Darfour Du sable et des larmes
Réalisé par Paul Freedman (2008)
| Durée | 97 minutes |
| Sortie | 20/08/2008 |
| Note | 5/10 |
En 2003 a commencé le génocide au Darfour, la région occidentale du Soudan. Depuis, 400 000 morts et plus de cinq millions de réfugiés, hordés dans des camps insalubres au Tchad et au Darfour même, portent le témoignage d'une persécution systématique de la population non-arabe par les milices Janjawids, soutenues par le gouvernement central de Khartoum.
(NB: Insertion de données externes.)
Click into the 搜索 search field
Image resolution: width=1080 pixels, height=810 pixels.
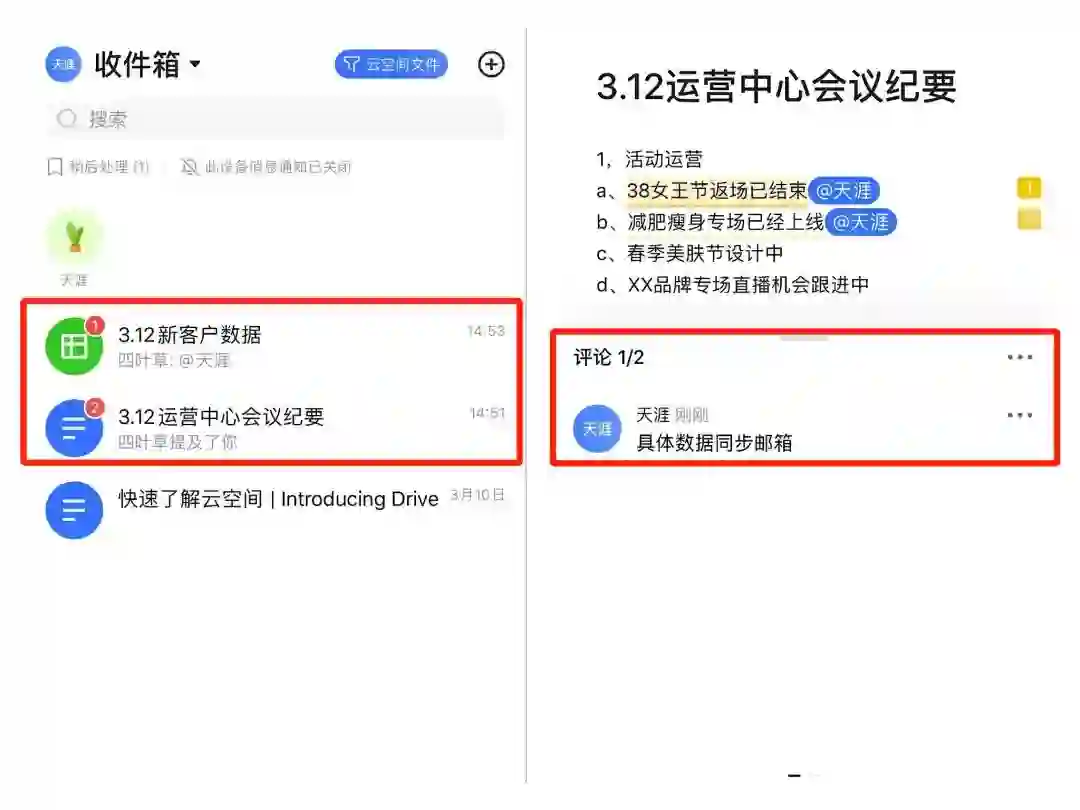(276, 119)
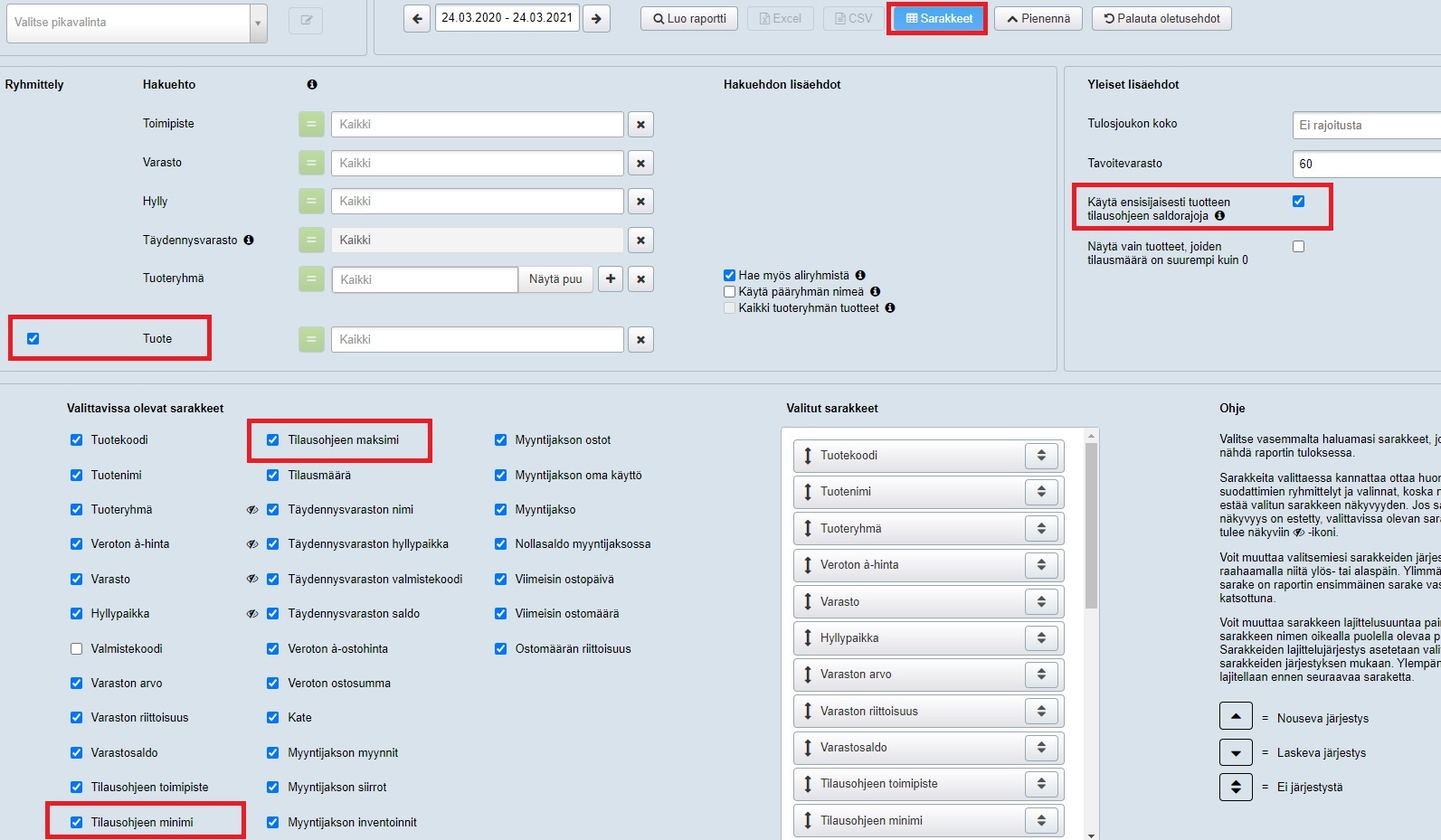1441x840 pixels.
Task: Toggle sort order for Tuotekoodi column
Action: pos(1041,456)
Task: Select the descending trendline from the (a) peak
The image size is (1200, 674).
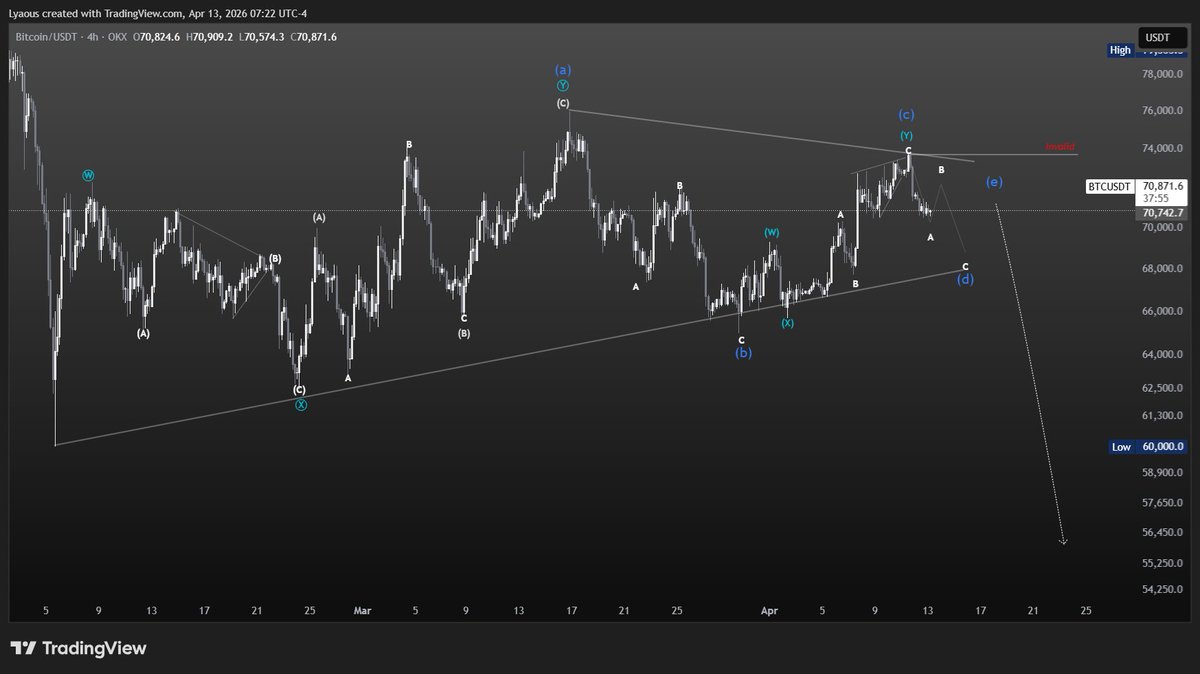Action: [x=770, y=133]
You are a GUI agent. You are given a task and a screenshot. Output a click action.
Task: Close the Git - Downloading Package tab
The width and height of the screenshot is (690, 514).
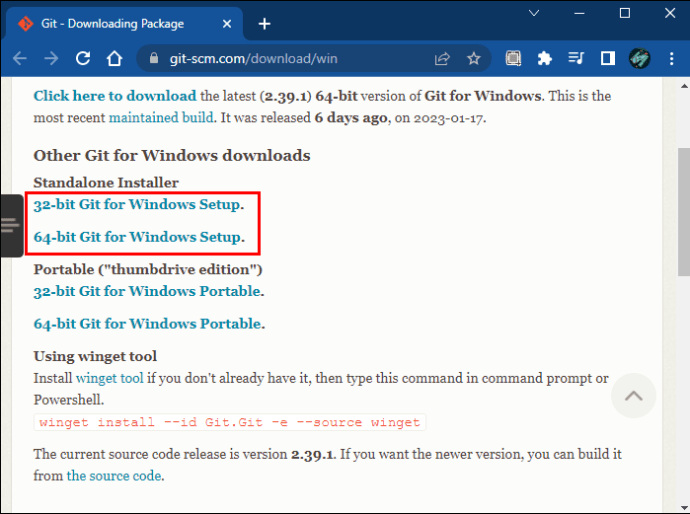pos(227,24)
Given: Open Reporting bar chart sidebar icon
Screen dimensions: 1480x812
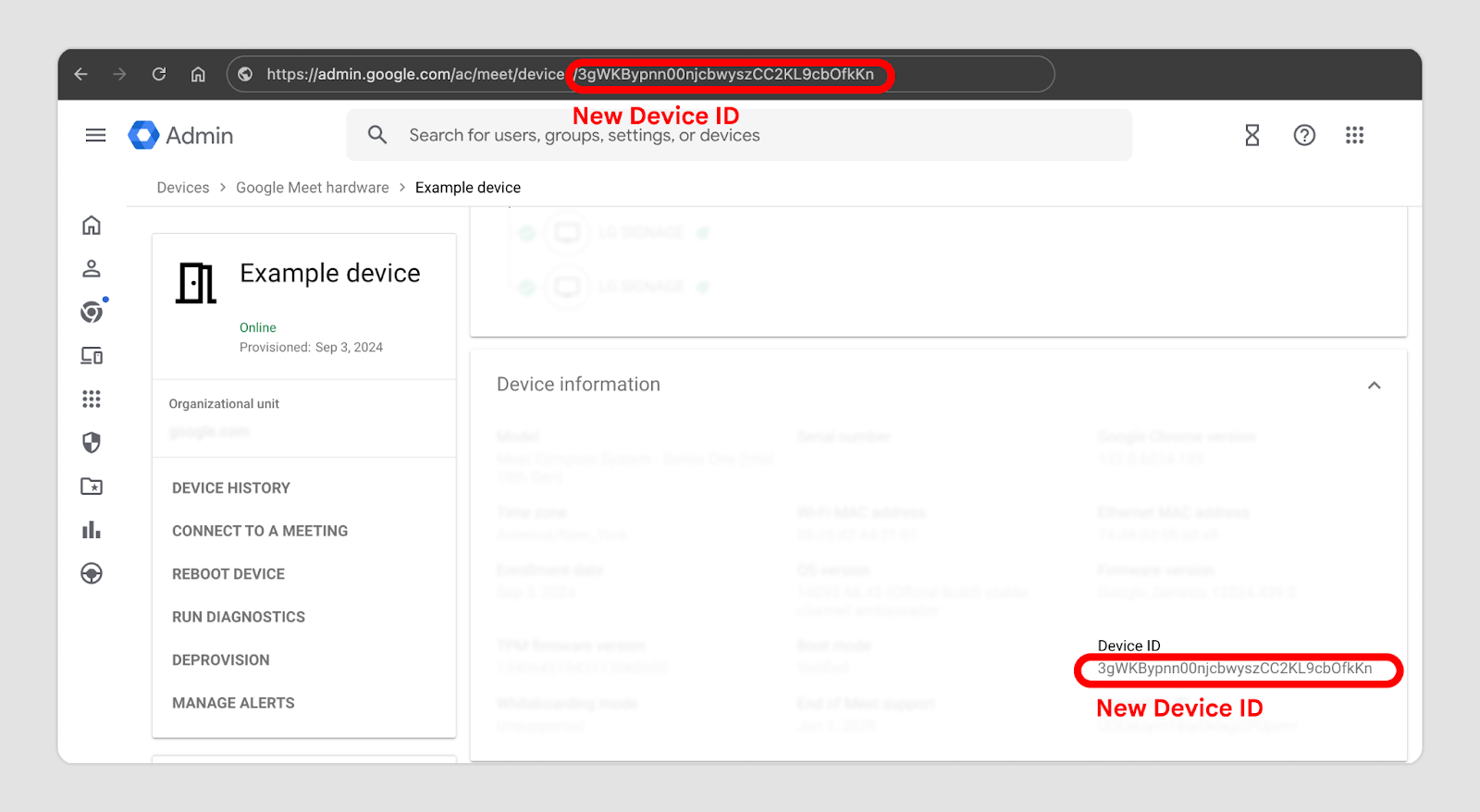Looking at the screenshot, I should coord(92,530).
Alors que le gouvernement américain se cache derrière un écran de fumée d'aide humanitaire et de condamnations verbales sans suite concrète, l'opinion publique prend progressivement conscience du génocide, qui a lieu en ce moment même sous nos yeux. Grâce au travail exemplaire du journaliste Nick Kristof, des activistes Samantha Power et John Prendergast, et de l'acteur George Clooney, des initiatives de contestation civique voient le jour à travers les Etats-Unis.
La critique
Par Tootpadu 14/08/2008
Après ces bonnes paroles, il faut toujours analyser ce documentaire engagé d'un point de vue filmique. Et là, le constat est tout de suite moins enflammé et gagné par une cause noble, décrite avec une lueur d'espoir qui ne pourrait être finalement qu'une chimère d'optimisme naïf. En dehors de la perspective très centrée sur les Etats-Unis, presque autant que sur le drame africain, et d'une structure laborieuse sans fil rouge, c'est surtout la forme à l'américaine qui nous a déconcertés. Encore passable comme une introduction au conflit, destiné à un public entièrement novice en la matière, Darfour Du sable et des larmes ne cherche guère à approfondir sa démarche au delà d'un coup de réveil nécessaire, mais passager.
L'insistance ininterrompue de la musique, qui accompagne chaque image, jusqu'à en évacuer toute sensation brute et immédiate, éloigne le spectateur de la dimension humaine du génocide, et de la simplicité de la perte humaine, qui devrait nous toucher droit au coeur, sans brouhaha tendancieux pour nous faire avaler la pilule. La force des documentaires marquants sur le génocide au Rwanda, comme Après - Un voyage dans le Rwanda de Denis Gheerbrant et Kigali Des images contre un massacre de Jean-Christophe Klotz, était justement que leur forme épurée laissait l'occasion à l'émotion de réellement prendre la mesure du désastre. Rien de tel ici, où le malheur des femmes violées et des familles sauvagement décimées est incorporé sans finesse dans le broyeur des bonnes intentions, propres à l'information "light".
Alors que la retenue de George Clooney, producteur et narrateur, mais pratiquement absent de l'image et du discours, peut surprendre agréablement, l'apparition à plusieurs reprises de Barack Obama, potentiellement le prochain président des Etats-Unis, relaye un discours interventionniste, que le politicien ne pourra pas forcément maintenir, une fois qu'il devra tenir compte des intérêts conflictuels de son pays.